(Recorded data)
## start
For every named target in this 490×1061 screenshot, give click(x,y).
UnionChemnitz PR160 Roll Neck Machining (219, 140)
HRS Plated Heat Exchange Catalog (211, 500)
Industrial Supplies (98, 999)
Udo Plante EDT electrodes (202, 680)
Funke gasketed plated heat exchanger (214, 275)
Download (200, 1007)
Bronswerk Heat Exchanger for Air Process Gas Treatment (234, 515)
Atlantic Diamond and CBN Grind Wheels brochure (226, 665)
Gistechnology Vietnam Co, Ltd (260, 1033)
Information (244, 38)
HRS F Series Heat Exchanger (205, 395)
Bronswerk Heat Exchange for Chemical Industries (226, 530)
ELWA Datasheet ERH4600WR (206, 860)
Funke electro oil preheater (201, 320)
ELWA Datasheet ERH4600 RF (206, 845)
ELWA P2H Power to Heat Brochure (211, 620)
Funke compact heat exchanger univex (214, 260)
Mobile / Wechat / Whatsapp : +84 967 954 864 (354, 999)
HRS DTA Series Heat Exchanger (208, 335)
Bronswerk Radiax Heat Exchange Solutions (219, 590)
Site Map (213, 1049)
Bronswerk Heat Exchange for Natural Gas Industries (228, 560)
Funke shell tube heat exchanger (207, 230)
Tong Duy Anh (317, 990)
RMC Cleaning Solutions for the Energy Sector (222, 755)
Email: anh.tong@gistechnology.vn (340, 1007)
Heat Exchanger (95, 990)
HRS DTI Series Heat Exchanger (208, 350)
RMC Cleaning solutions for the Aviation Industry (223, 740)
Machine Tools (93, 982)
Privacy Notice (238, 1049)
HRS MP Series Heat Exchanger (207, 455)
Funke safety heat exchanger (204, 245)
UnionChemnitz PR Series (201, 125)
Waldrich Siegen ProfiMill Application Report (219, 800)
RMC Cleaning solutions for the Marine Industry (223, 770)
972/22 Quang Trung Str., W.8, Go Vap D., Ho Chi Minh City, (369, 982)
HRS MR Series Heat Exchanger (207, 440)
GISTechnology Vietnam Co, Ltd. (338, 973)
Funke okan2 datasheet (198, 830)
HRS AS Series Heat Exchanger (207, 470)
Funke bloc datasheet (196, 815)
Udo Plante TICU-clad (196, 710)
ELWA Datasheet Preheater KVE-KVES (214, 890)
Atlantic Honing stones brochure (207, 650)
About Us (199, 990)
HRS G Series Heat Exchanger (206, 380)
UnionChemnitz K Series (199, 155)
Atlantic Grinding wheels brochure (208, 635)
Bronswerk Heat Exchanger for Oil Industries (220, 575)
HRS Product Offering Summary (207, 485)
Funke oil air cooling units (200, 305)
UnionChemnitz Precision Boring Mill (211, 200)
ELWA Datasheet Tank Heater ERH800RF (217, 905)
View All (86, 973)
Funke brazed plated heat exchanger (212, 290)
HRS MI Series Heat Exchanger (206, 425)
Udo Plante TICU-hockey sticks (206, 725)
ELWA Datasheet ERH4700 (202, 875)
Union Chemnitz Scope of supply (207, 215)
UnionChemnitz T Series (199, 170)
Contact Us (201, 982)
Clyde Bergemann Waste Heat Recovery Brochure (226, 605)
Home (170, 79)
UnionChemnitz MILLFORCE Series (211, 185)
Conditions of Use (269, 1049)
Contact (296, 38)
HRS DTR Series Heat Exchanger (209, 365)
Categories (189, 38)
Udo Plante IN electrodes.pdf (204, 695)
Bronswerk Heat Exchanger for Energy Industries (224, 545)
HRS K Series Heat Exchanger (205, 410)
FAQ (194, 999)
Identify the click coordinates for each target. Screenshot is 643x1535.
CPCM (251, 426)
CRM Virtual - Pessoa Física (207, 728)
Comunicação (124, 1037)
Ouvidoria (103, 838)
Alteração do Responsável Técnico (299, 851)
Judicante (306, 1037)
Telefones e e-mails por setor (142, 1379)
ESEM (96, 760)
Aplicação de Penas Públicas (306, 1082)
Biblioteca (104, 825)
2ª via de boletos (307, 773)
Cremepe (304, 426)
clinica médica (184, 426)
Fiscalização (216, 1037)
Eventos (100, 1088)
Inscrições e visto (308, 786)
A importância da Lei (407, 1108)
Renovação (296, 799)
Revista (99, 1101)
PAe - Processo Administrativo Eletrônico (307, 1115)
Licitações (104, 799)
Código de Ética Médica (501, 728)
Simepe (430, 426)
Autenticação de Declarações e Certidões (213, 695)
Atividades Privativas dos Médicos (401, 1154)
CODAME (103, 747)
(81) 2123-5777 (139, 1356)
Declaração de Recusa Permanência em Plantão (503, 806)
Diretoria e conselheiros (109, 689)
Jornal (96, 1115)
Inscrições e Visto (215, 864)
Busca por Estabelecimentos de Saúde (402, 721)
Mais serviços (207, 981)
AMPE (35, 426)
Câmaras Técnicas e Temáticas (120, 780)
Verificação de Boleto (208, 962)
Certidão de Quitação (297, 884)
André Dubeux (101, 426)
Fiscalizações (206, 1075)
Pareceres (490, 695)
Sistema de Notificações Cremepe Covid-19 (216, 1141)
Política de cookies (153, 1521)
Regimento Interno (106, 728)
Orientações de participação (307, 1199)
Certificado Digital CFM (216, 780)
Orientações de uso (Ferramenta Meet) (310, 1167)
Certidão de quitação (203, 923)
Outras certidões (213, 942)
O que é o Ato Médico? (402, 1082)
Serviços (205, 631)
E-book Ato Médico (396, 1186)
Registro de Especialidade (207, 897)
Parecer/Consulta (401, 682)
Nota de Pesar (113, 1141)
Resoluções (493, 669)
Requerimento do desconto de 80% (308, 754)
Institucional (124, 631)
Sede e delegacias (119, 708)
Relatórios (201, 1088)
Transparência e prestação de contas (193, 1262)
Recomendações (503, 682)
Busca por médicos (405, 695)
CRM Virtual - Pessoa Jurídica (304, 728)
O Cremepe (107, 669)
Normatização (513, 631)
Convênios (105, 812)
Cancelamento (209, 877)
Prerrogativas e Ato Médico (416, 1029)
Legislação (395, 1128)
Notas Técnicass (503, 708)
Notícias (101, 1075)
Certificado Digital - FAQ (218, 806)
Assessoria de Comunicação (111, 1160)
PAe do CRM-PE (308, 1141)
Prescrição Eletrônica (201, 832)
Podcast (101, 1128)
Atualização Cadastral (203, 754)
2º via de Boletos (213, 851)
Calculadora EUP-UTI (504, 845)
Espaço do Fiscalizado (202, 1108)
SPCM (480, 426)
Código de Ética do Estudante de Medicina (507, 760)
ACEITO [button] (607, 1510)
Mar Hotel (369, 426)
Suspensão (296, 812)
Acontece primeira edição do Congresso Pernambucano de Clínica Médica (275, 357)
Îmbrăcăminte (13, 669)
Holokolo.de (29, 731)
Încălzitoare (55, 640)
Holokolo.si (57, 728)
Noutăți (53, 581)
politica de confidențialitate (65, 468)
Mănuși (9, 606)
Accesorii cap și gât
## end
Copy out, unchanged, the rows from the first one down through the line containing "Bronswerk Heat Exchanger for Air", with that line included.

For every named target in this 490×1061 screenshot, give click(x,y).
UnionChemnitz PR160 Roll Neck Machining (219, 140)
HRS Plated Heat Exchange Catalog (211, 500)
Industrial Supplies (98, 999)
Udo Plante EDT electrodes (202, 680)
Funke gasketed plated heat exchanger (214, 275)
Download (200, 1007)
Bronswerk Heat Exchanger for Air Process Gas Treatment (234, 515)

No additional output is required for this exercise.